Peter Ruthenbeck, 47, who has since moved to Huntington Beach, Calif., was notified Friday that he had been suspended indefinitely, said Eileen Skone-Rees, administrative coordinator of the school district’s Nonpublic Services Department.
Ruthenbeck, recently the president of the California Association of Licensed Educational Psychologists, has worked the past 12 years with hearing-disabled children at four schools, she said.
Scott Johnson, 36, said that Ruthenbeck molested him as many as 20 times a year for seven years between 1978 and 1985 when he was 8 to 15 years old.
Skone-Rees said she acted immediately after she was contacted by Johnson’s mother, Paula Morgan Johnson, a Boston psychologist.
“I don’t have any comment,” Ruthenbeck said Saturday. His attorney, Robert Farzad, could not be reached for comment.
Farzad was quoted in the Los Angeles Times confirming that the California Board of Behavioral Sciences was investigating the allegations and that Ruthenbeck was cooperating.
Johnson, a carpenter and musician in Boulder, said he was ashamed of what happened and didn’t want to tell his mother because she is a psychologist and might feel guilty for not preventing the abuse.
“I was tormented about telling my mom for years and years and years,” he said.
Finally, in April, Morgan Johnson said she asked her son if Ruthenbeck had ever hurt him. He said yes.
“I thought I was going to explode with rage,” she said.
Morgan Johnson said she called and confronted Ruthenbeck, who wrote a three-page letter of apology that doesn’t specifically say he molested the boy.
“I am so, so very sorry,” the Times quoted the letter as saying. “Whenever I think about that period in my life, I wonder what was wrong with me.

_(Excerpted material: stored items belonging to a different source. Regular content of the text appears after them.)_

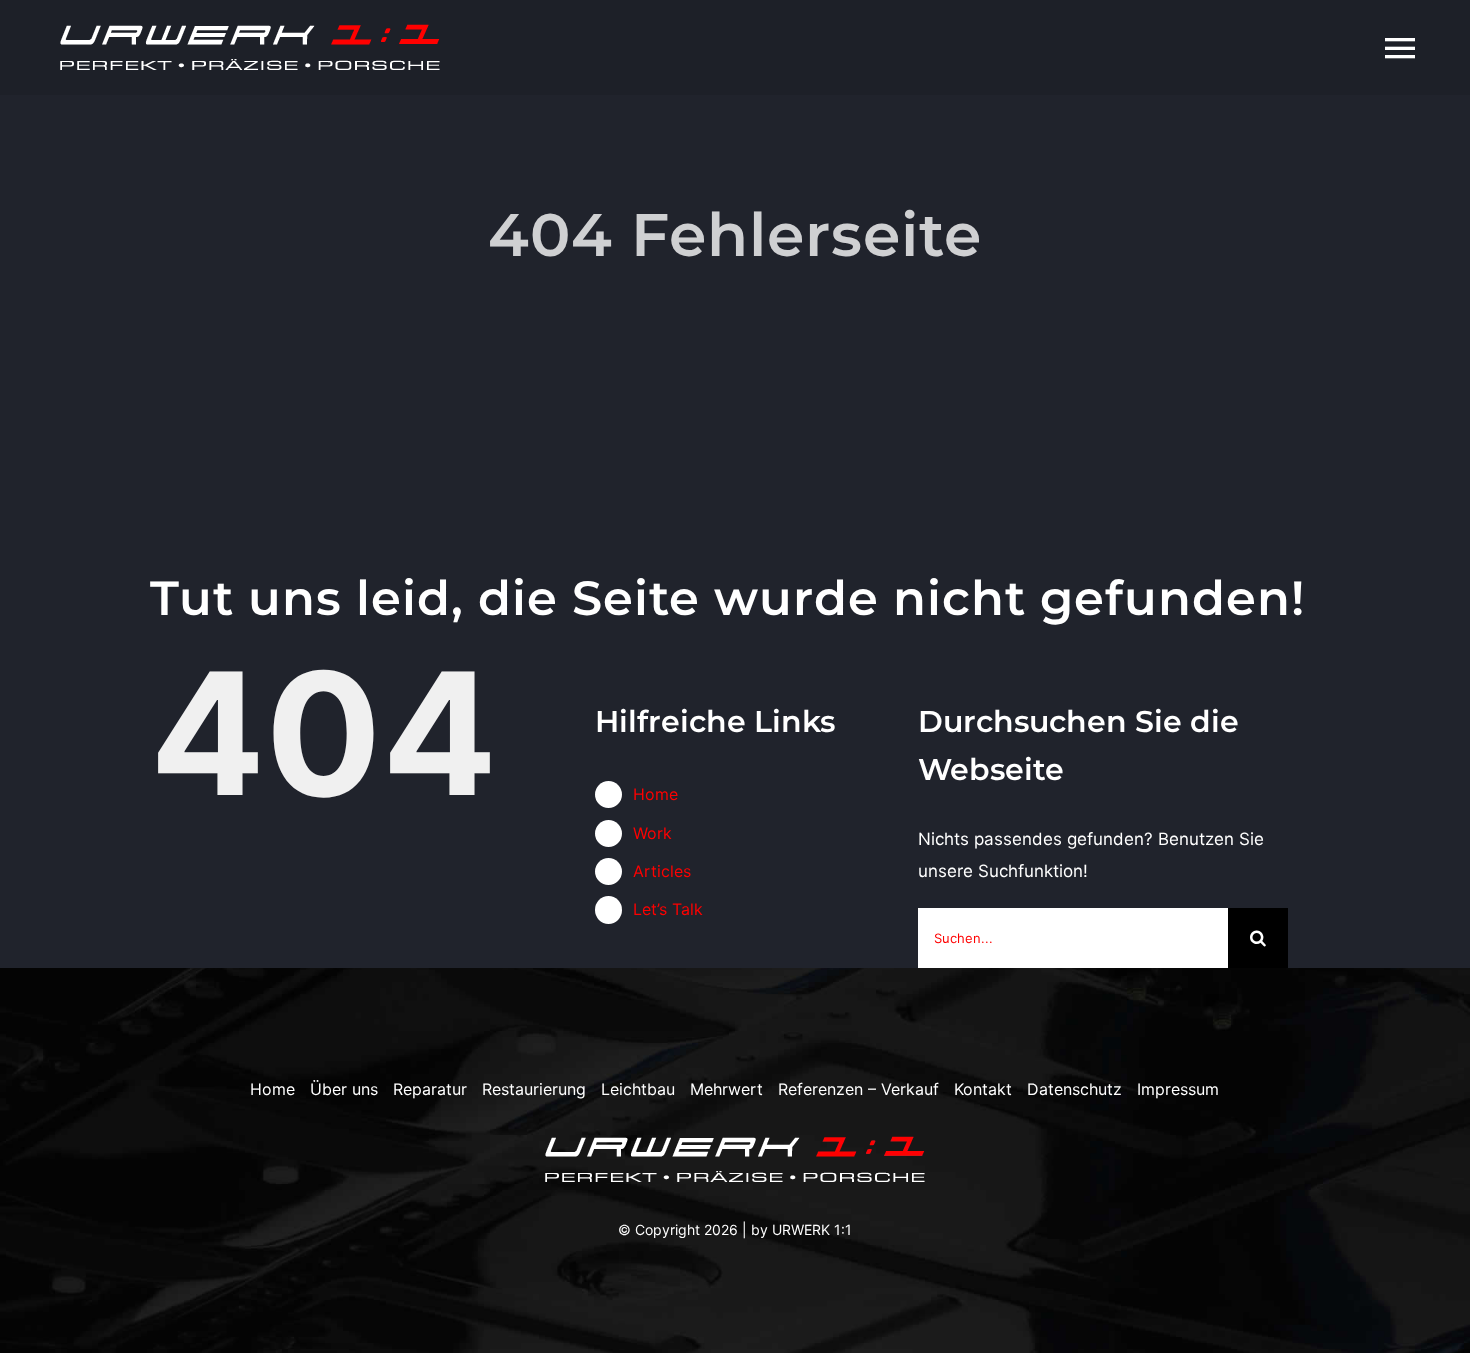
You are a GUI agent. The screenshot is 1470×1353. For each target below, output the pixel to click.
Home (655, 794)
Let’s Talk (668, 909)
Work (652, 833)
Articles (662, 871)
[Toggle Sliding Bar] (1350, 47)
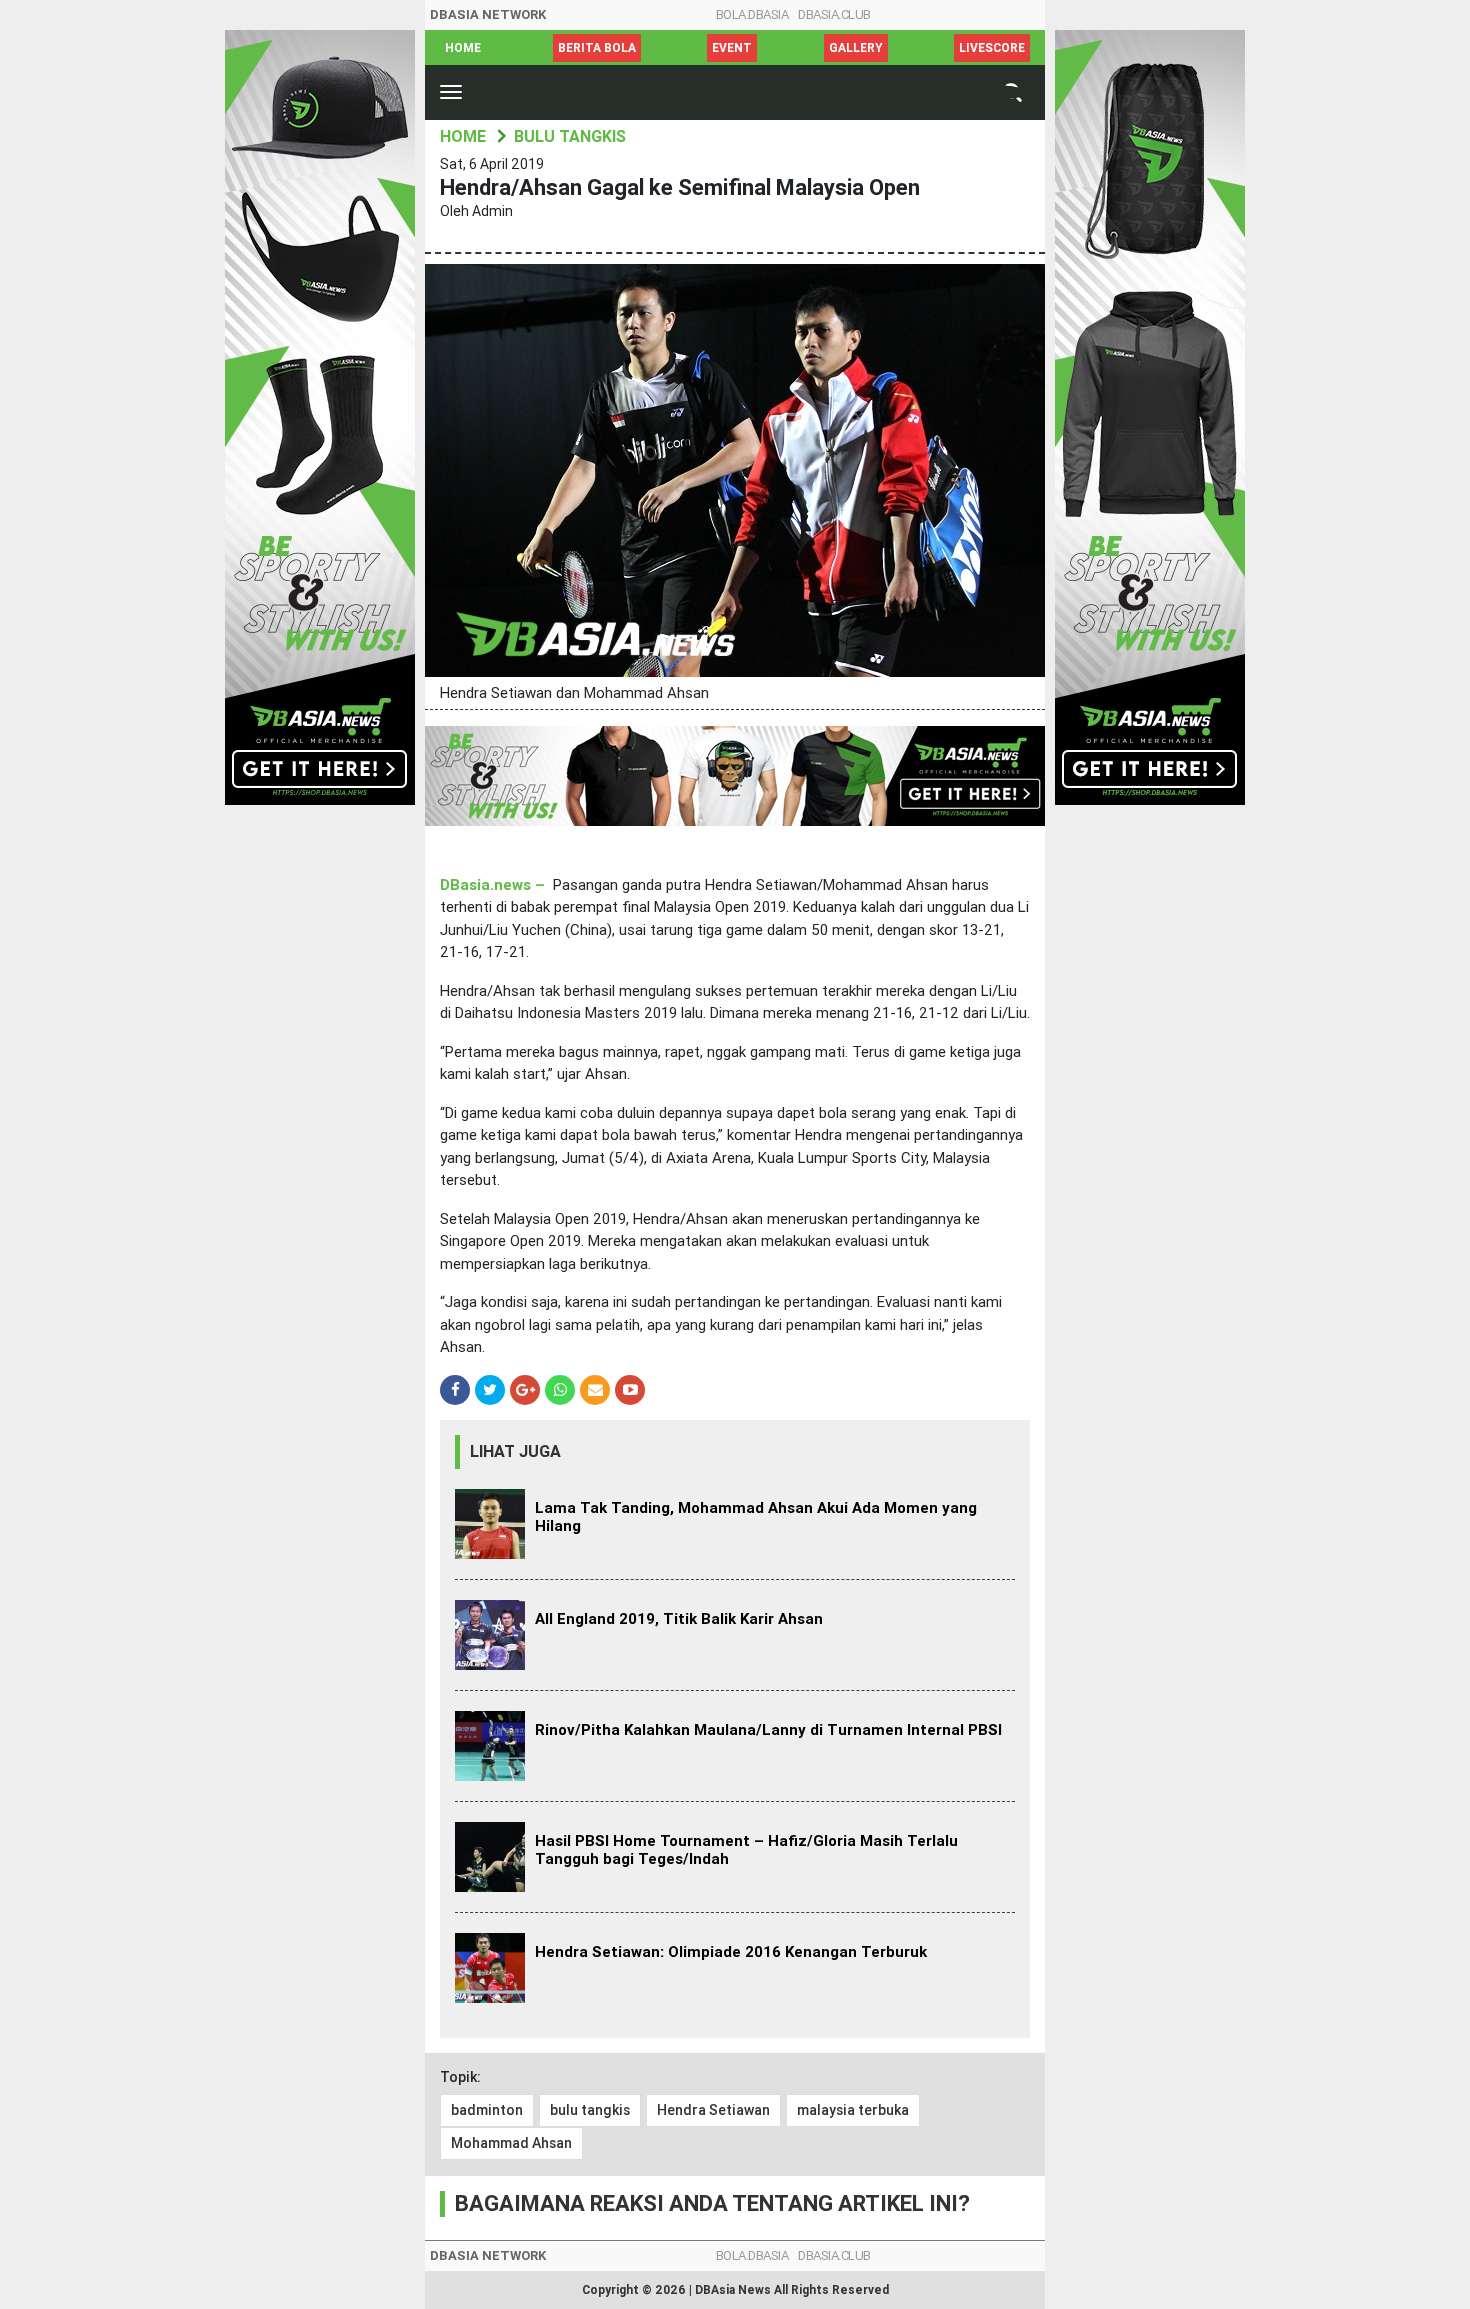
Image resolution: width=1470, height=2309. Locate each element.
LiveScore (992, 48)
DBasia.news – (492, 885)
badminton (487, 2110)
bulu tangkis (590, 2110)
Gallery (856, 48)
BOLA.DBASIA (752, 14)
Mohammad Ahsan (511, 2143)
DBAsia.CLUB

“You asked me what I was feeling. Since your call I have felt overwhelming shame, guilt and sadness.”
The abuse began on skiing trips to Winter Park, Scott Johnson said. Winter Park was a sponsor of Big Brothers and let participants in the program ski free. Scott Johnson said Ruthenbeck, who was 19 when he was assigned to the boy, had him sleep in his bed.
He would awake with Ruthenbeck fondling him, he said. He tried to sleep on his stomach to avoid being molested, but Ruthenbeck told him that would cause health problems. During the touching, Scott Johnson would suppress sneezing because Ruthenbeck would know he was awake.
Ruthenbeck became Scott Johnson’s Little League baseball and soccer coach and his Boy Scout leader. The abuse ended when Scott Johnson turned 15. Ruthenbeck, who also was a bus driver, moved away two years later.
Skone-Rees said she has never received any other complaints about Ruthenbeck, but had to act swiftly to protect children.
Scott Johnson, who is in therapy, said that when he was 17 he tried to hang himself, that he occasionally shakes uncontrollably and that he sleeps with his clothes on to protect himself. He is intimidated by adults, he said.
“I feel beneath them still,” he said.
Scott Johnson said he reported what happened to a Boulder police detective but was told the statute of limitations prevents any charges from being filed.
Morgan Johnson said she has contacted all the children’s organizations that Ruthenbeck volunteered for.
“If it ends here, at least I’ve accomplished that,” she said.